Harry Fisher Blog: Personal highlights of EICMA 2018
When you are presented with 1,200 exhibitors at a show, how exactly do you choose your highlights? When every stand is intimidatingly large, beautifully designed and presented and dripping with impressive products, where do you even begin? When new bikes and latest developments are coming at you thick and fast, which way do you look?
During the two days we spent at EICMA, there was too much to do to have time to reflect on what we had just seen; we had to concentrate on what was next. It is only with the benefit of a short period of time passing that one can start to disassemble the jumbled memories and place everything in some sort of order.
So, what were the highlights? Well, first-off, the scale of the show. The FieraMilano exhibition complex on the outskirts of Milan is on a scale you have possibly never experienced. The EICMA motorcycle expo is the largest in Europe – possibly the world – and yet it occupies barely a quarter of the available show-grounds. Six halls accommodate the 1,200 exhibitors, none of whom it seems have a stand space smaller than a tennis court while many of the major manufacturers have stands the size of a football field. You can’t help but be slightly overawed by it all. During the two days, we each walked about 17kms per day. Yes, it’s that big!
Large motoring and motorcycling shows have always held a fascination for me; it’s the glitz and the glamour that impress the most. We were there to work but nothing could stop the inner child taking over and the excitement that I have always felt when walking into a large exhibition came flooding back, kid-in-a-candy-store style. In a way, I wish I wasn’t working and had the time to simply indulge in what was on offer but, by the same token, our credentials gave us access others could only dream of.
I mean, who gets to interview Pol Espargaro, James Toseland, Tom Sykes and Johan Zarco? Who gets to talk to the head honchos from BMW, Ducati, Triumph, Suzuki, KTM, Husqvarna, Indian, Alpinestars, Bell and Shark and get the inside story? Who gets to see the new bikes, products and tech developments before anyone else? Who gets the halls largely to themselves for two days?
There were so many personal highlights that it’s difficult to know where to start. But start somewhere I must so here goes!

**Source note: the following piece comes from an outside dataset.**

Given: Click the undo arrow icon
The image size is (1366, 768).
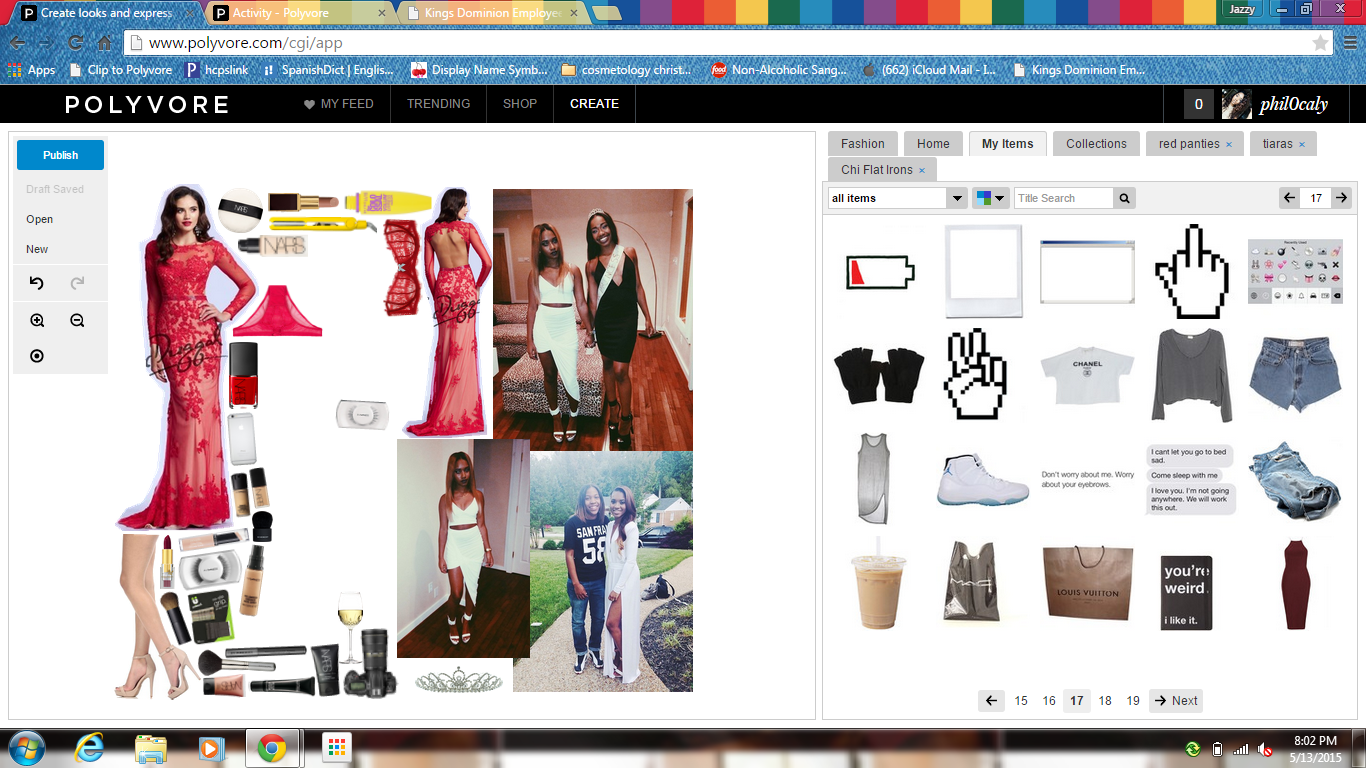Looking at the screenshot, I should pos(37,284).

The new Triumph Scramblers look fantastic and promise to be very good off-road. In fact, I could go as far as saying that Triumph could have started a whole new class of bike here; a retro bike that could rival a full-on adventure bike in terms of off-road ability, while weighing considerably less and therefore being much more manageable. Yes, it might lack the on-road mile-eating ability of an adventure bike but, when the going gets rough, I know which I would rather be on.

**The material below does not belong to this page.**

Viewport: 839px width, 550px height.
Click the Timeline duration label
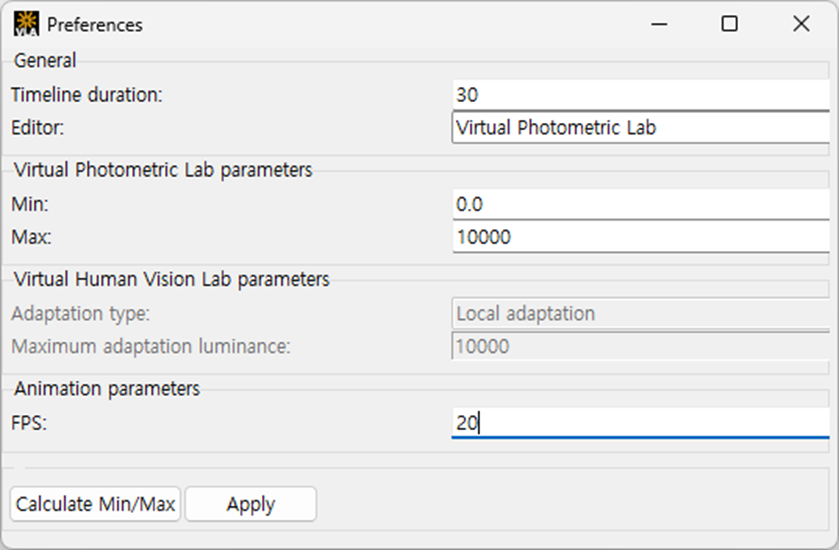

The new Moto2 engine was on display as well as a complete race bike, ridden into the arena by new Triumph ambassador James Toseland; it sounds amazing and a whole grid of them waiting for lights out at the first race of 2019 will be an aural treat. What a huge coup for Triumph; let’s just hope it lives up to the hype.
Suzuki officially revealed the new Katana and, normally, that would leave me quite cold. However, seeing it in the flesh, especially in jet black, has completely changed my opinion. Given that it is based on the GSX-S1000F, a bike that has proved bulletproof and extremely capable in our endurance racing adventures, the new Katana marries style, performance and practicality in a distinct package. Expect it to sell like hot cakes.
Another Suzuki gem was the new SV650X; cafe-racer style bolted onto the SV650. Clip-on handlebars, a headlight cowl, new seat design and cycle parts blacked out, it looked really cool and enhances what was already one of our favourite bikes from Suzuki.
The Indian FTR1200 is enormously important for the company. In five years, Indian Motorcycles has gone from five models to twenty and yet, none are as significant as the FTR. This bike opens up a whole new market for them and they’ve gone to town with accessories that can make the bike practically what you want it to be. While it lacks the lithe, stripped down look of the prototype FTR flat-track racer, it’s still a great-looking bike and one that I can’t wait to swing my leg over. There are plenty of new bikes, but not all of them give you that feeling.
BMW released six new models – C400 maxi-scooter, R1250GS, R1250R and R1250RS and F800GS Adventure – but it was the sixth and last that really gets the blood coursing; the new S1000RR. I know I will never be able to use more than 30% of the bike’s ability and performance but that doesn’t stop me wanting one! As you would expect, it’s lighter, more powerful, better-looking and has to be better in all aspects. Some will lament the passing of the asymmetrical headlights but the new front aspect is a lot meaner.
Ducati showed their new homologation V4 Panigale, the V4R. A capacity reduction to just under 1000cc makes it eligible for WSBK racing but don’t expect it to be cheap. Also on the Ducati stand were race bikes from MotoGP and WSBK and don’t they just look amazing!
Husqvarna shocked the world when it put its radical Vitpilen and Swartpilen models into production barely a year after showing the concepts. There are now 401 and 701 versions of both but what really caught the eye was the new Aero concept. Basically, it’s a cafe racer version of their..er…cafe racer, except this one has a stunning bikini fairing applied and it looks even better than the naked version, if that was possible. If past activity is anything to go by, then expect it to become reality soon!
I am a big fan of Bell helmets but I also like my flip-face, or modular, helmets; something that has been lacking from the American manufacturer for too long. But things have just got better; on the Bell stand was their new SRT Modular model and, while you will have to wait until I get my hands on one to give you a full report, it is exactly what I have been waiting for. Initial examination showed a smooth mechanism and easy release catch and a slide-down tinted visor, giving the best of both worlds. Trying it on proved nothing, really, except to say it felt well-made and comfortable but only a few hours in the saddle with it on will prove any more than that. Like all Bell helmets, it should be well-priced while international standards mean that it will match any of the other big manufacturers in safety performance.
So, there you have it; a few personal highlights. But, in all honesty, the whole show was a highlight of my year. Normally, at this time of year, things start to quieten down but to be in Milan was to finish the year off with a bang and give us renewed appetite for next year, even if the wait for the new models to arrive will be all the more agonising now!
If you’ve ever thought about going to EICMA but have always put it off, sort yourself out and make plans for next year; there is no way you will regret it. But a word of advice; take a really comfortable pair of shoes!